MONTGOMERY COUNTY, Md. — The CROWN Act in Montgomery County is one step closer to becoming law, which would make Montgomery County the first local municipality to pass this legislation.
The bill, called the CROWN Act, would make it illegal to discriminate against employees based on their natural hair, such as braids, locks, and Afros.
On Tuesday, more than a dozen people came out to the Montgomery County Council meeting to express their support for the bill
"Oh, it's been going on for a long time, and unfortunately it has existed not only here in the United States but around the world," Wendy Greene, a law professor at Drexel University, said.
"So this is why legislation like the CROWN Act is really important so that it can redress the discrimination that is currently happening but also to prevent the biases and stereotypes that are associated with natural hairstyles," Greene said.
Montgomery County Council member Will Jawando is one of the bill sponsors, and said he’s been getting a lot of questions since he filed the bill two weeks ago.
“They don't understand why in this day and age, we're talking about hair," Jawando said. "Simply put, hair discrimination is a type of racial discrimination and prejudice that we are all committed to eradicating and exposing here in the county and across the nation.
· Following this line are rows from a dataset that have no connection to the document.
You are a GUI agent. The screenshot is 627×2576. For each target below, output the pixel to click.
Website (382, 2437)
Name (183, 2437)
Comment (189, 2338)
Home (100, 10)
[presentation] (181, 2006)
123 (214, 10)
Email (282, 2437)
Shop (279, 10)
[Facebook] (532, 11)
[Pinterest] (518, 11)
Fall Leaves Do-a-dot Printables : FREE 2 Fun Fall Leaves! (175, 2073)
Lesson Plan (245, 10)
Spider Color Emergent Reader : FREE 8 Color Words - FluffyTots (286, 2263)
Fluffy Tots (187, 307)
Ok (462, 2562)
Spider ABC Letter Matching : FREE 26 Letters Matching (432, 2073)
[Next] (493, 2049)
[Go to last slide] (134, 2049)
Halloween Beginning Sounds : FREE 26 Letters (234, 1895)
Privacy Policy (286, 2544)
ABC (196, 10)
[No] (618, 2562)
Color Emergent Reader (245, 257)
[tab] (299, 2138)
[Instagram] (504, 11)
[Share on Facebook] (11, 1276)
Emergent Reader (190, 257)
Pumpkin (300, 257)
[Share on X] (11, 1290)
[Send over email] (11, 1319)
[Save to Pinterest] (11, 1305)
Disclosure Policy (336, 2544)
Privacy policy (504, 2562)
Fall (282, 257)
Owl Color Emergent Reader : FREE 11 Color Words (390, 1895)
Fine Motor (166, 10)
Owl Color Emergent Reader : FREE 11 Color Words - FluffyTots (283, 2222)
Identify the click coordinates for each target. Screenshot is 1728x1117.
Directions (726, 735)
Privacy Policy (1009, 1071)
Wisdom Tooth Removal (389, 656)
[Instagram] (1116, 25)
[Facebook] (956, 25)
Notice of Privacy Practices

It's also something that deeply impacts individual self-esteem in their everyday decisions about how they present themselves to the world.”
Several people talked Tuesday about their own experiences with discrimination, every person having their own story.
“And it's only honestly in the past five to 10 years that I have been comfortable enough and confident enough, as somebody who is highly educated and accomplished professionally, to actually show up before you today with the hair as it grows out of my head,” one woman said about her own hair experience.
Another woman talked about her son’s experience with hair discrimination.
“When your three-year-old son comes home from preschool, and while you're giving him a bath, he says 'Mom, make sure to really shampoo my hair properly and make it clean today,'” Susan Peterkin-Bishop said. "'Miss so and so of his school daycare said his hair was dirty.”
Peterkin-Bishop explained her son’s hair wasn’t dirty, but that’s the way his hair grows.
RELATED: 'Natural Hair Bill' would ban discrimination against employees who wear protective hairstyles
Jawando said they’re not pushing to be the first local municipality in the country to enact this because it’s the right thing to do, but also because of the economic impact it has on the community.
“If we're going to be who we are and who we espouse to be in Montgomery County with 36 percent of our residents are black and brown women, we need to make sure that everyone can be fully who they are and that is good for them it's good for our economy.”
If the CROWN Act becomes law and discrimination is found, Jawando said victims would receive up to a $5,000 payment.
Jawando said he hopes this bill will be made into law by the end of November.
He also said that he is hopeful similar legislation will go through on the state level.